Gordo: “I liked the idea of each issue having a theme. The first one, “Can’t Get Away From The Past” was basically just about how we were doing a zine in 2002 that was basically all about stuff from 1996-1998. That time period was when I absolutely lived and breathed hardcore 24 hours a day, 7 days a week. I am not kidding – I was into nothing else and did nothing else during that time. I mean, I still love hardcore today and a lot of my free time revolves around it on some level, but when I was 15 years old I cared about nothing else at all.

When I graduated high school and went off to college, I kinda thought maybe hardcore was “out of my system” in a way, like I maxed out on it. It turned out I really didn’t at all, so doing Impact was kind of me saying “you know, those bands from 5 years ago, all the shows I went to, records I bought, people I met…that shit is still awesome, how did I ever second guess it or think I would get away from it?” Like I said above though, that whole vibe just came out so heavy and over the top in the way I wrote certain things, I don’t know what the hell I was thinking. Blame it on late nights and a lot of caffeine mixed with youthful enthusiasm.

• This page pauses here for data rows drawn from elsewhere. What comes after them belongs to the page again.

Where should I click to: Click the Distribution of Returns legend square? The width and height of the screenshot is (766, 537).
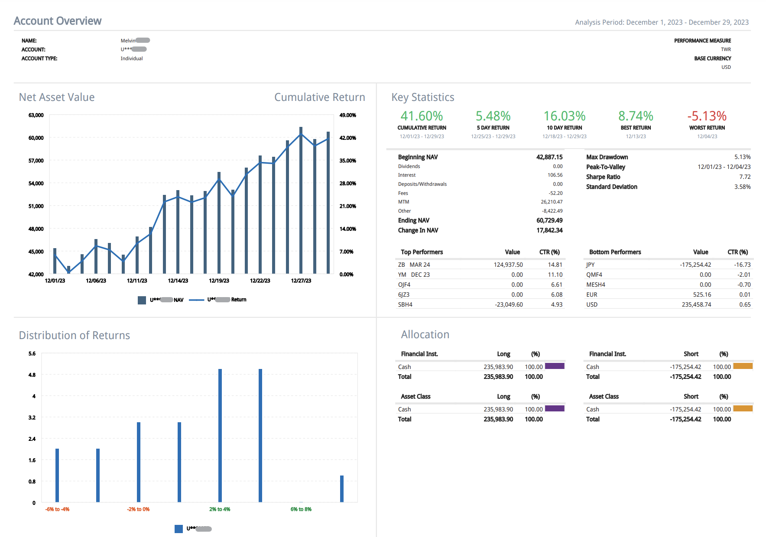[179, 529]
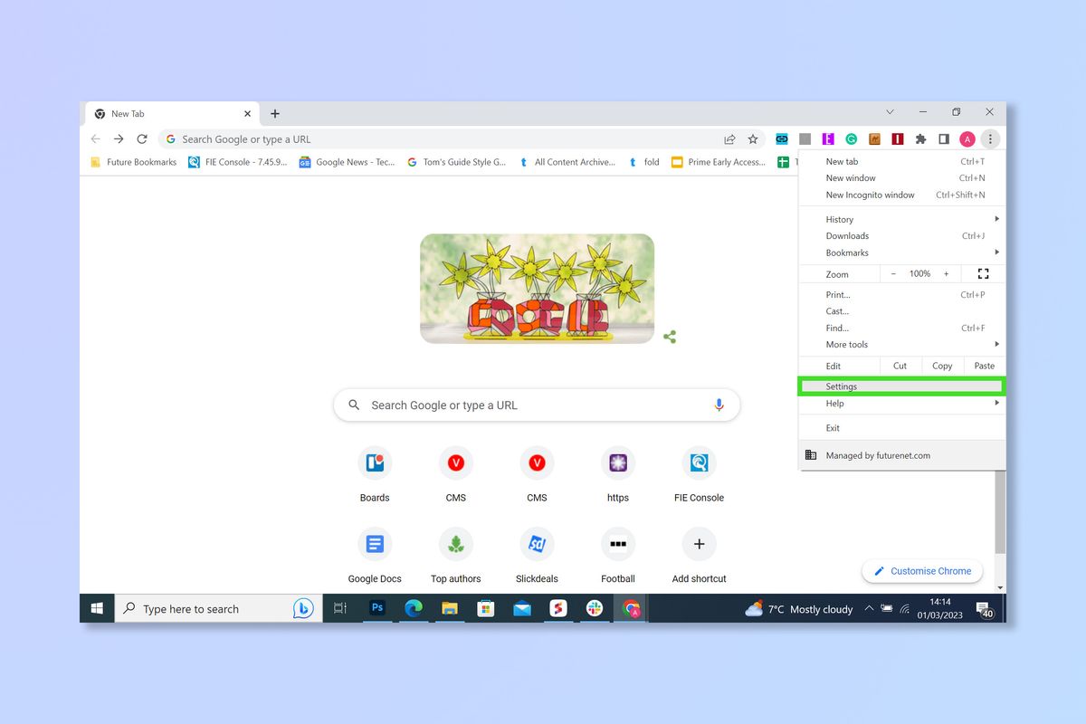The height and width of the screenshot is (724, 1086).
Task: Open Photoshop from the taskbar
Action: [x=376, y=608]
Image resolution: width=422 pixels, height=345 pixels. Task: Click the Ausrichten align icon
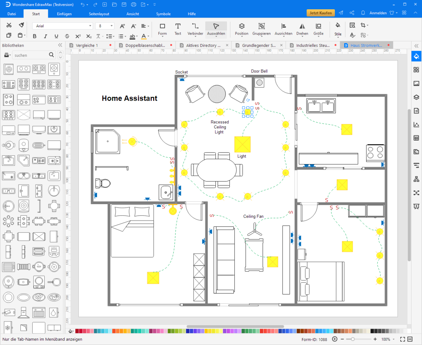point(283,26)
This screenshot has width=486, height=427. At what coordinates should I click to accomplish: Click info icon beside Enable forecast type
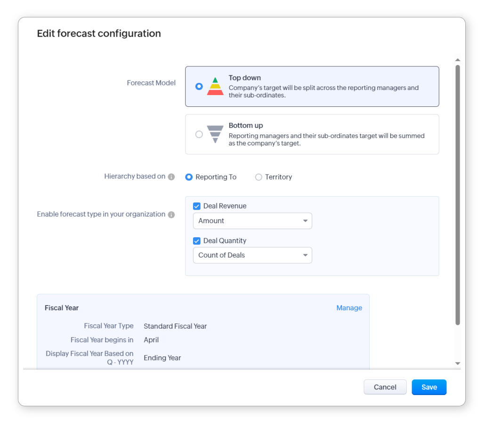(x=171, y=215)
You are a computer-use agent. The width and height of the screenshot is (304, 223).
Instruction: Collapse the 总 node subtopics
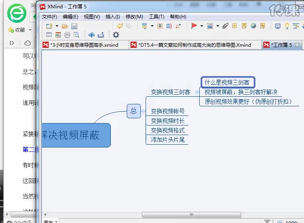coord(144,111)
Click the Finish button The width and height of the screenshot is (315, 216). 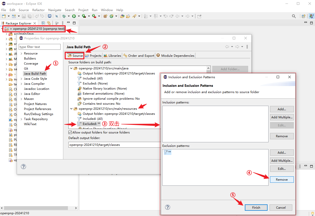[256, 207]
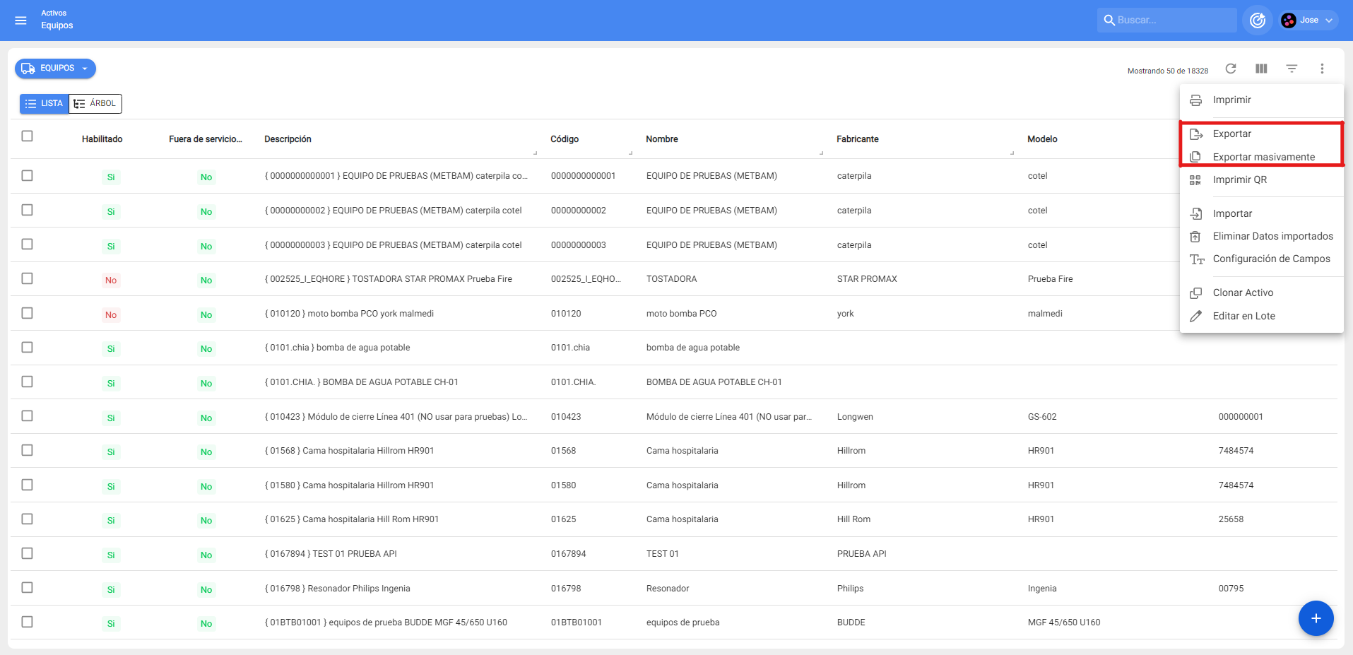Viewport: 1353px width, 655px height.
Task: Open the Jose user account dropdown
Action: click(1308, 20)
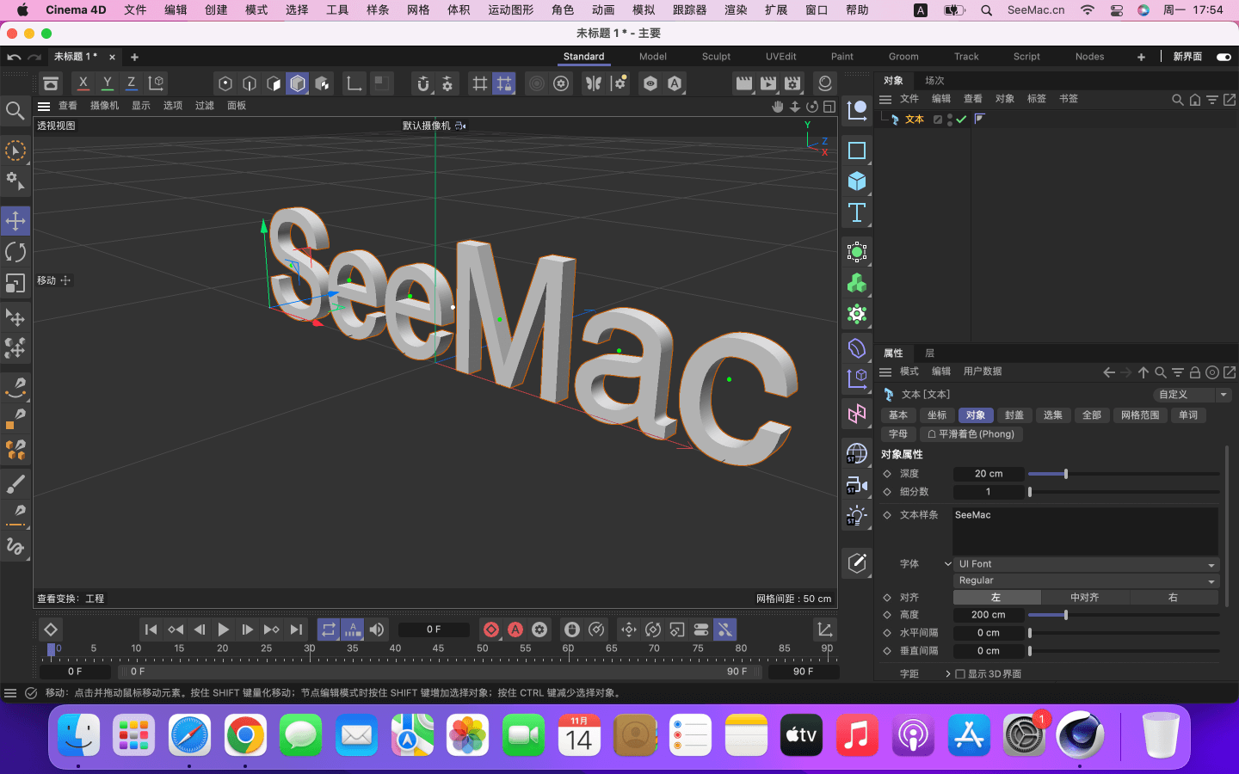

“New Steps Down An Old Road” – I think Pete may have come up with this…that was in reference to the piece on The Anthrax. We were basically revisiting a time in hardcore and a physical location in hardcore that had been gone since 1990 by talking to/interviewing people involved with that club or even just saw shows there. I also thought that was a cool phrase, just something little to add in there.”